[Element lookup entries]
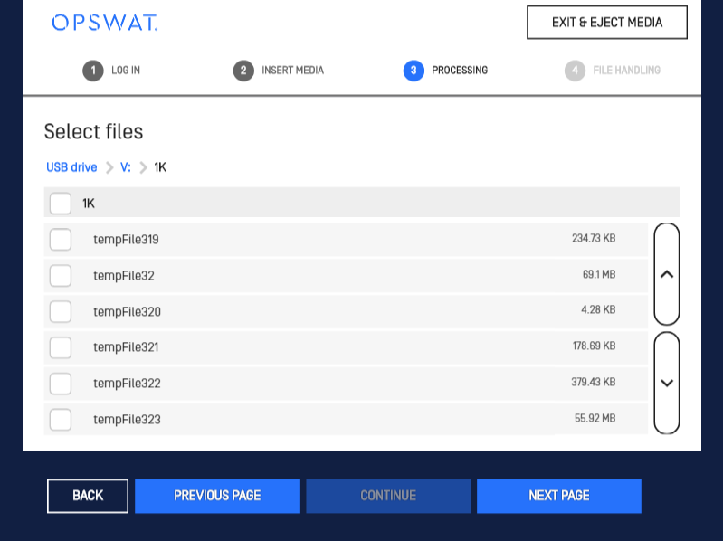The width and height of the screenshot is (723, 541).
Task: Return to the Previous Page of files
Action: click(x=217, y=496)
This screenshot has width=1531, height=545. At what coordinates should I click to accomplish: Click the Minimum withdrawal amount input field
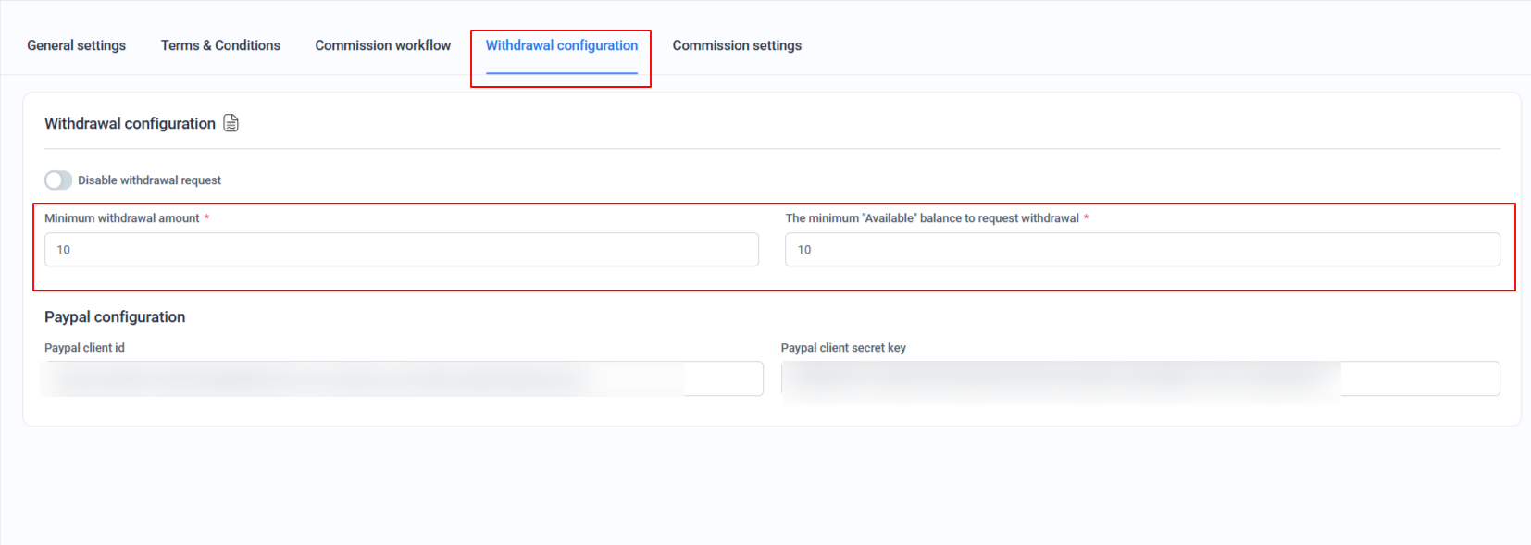coord(402,250)
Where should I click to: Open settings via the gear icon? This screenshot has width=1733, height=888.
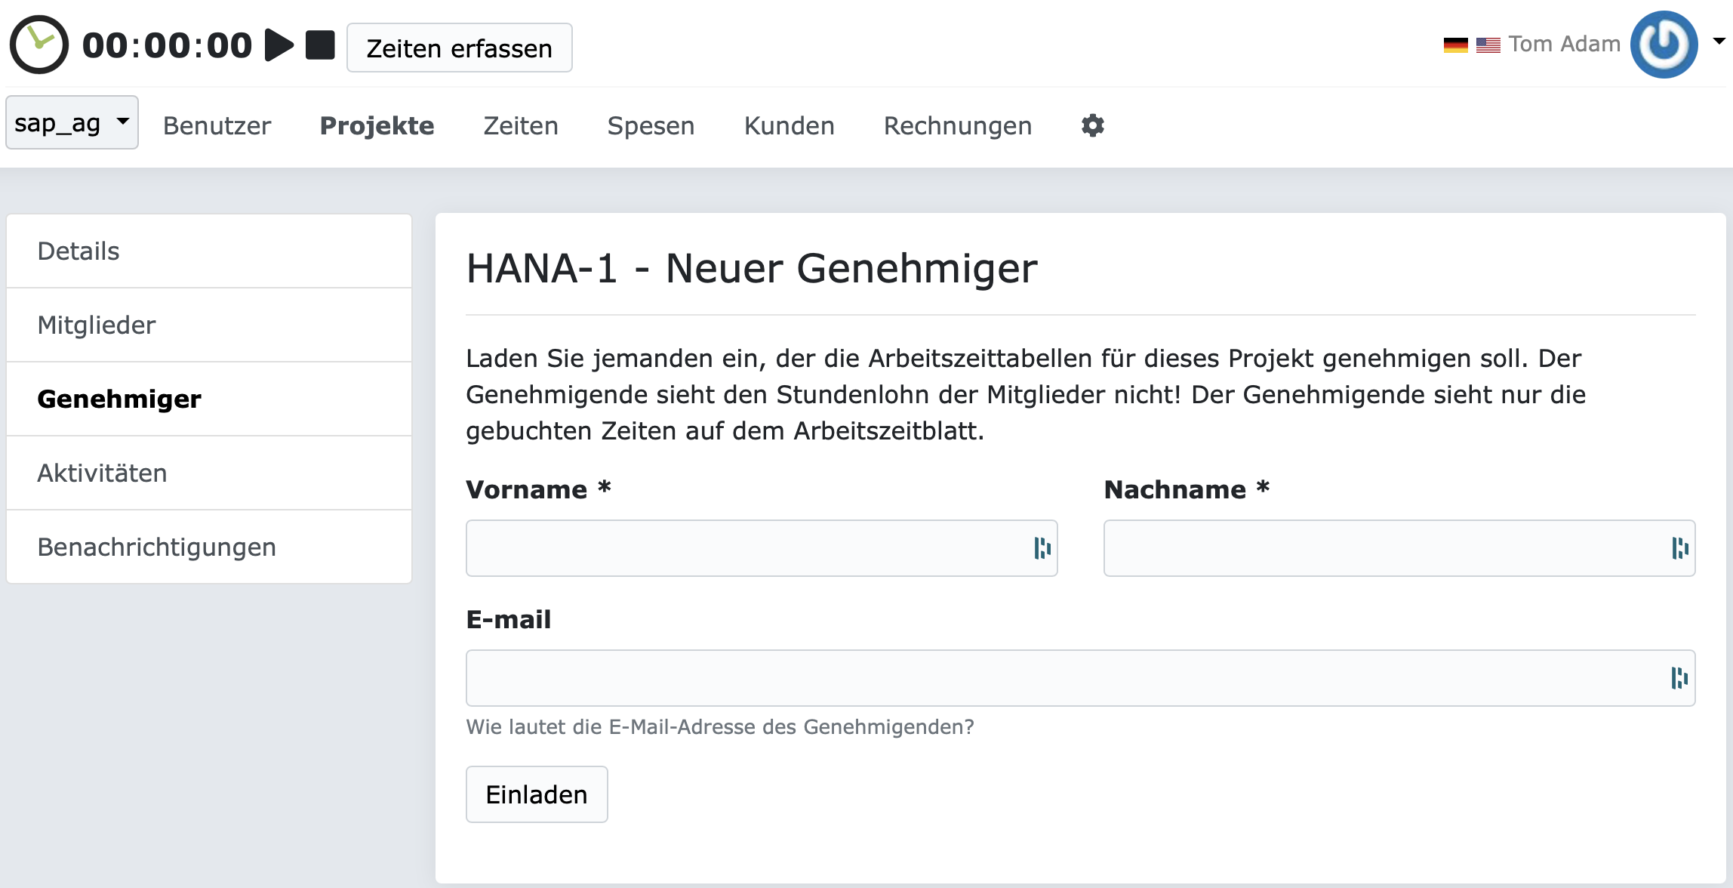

Required work
Reproduce the text of every entry above word for word, omitting the pictures.

Solution to the problem
The width and height of the screenshot is (723, 541).
Task: Return to the Previous Page of files
Action: click(x=217, y=496)
This screenshot has width=1531, height=545. At what coordinates should I click to accomplish: Click the Minimum withdrawal amount input field
coord(402,250)
Where should I click to: Open settings via the gear icon? This screenshot has width=1733, height=888.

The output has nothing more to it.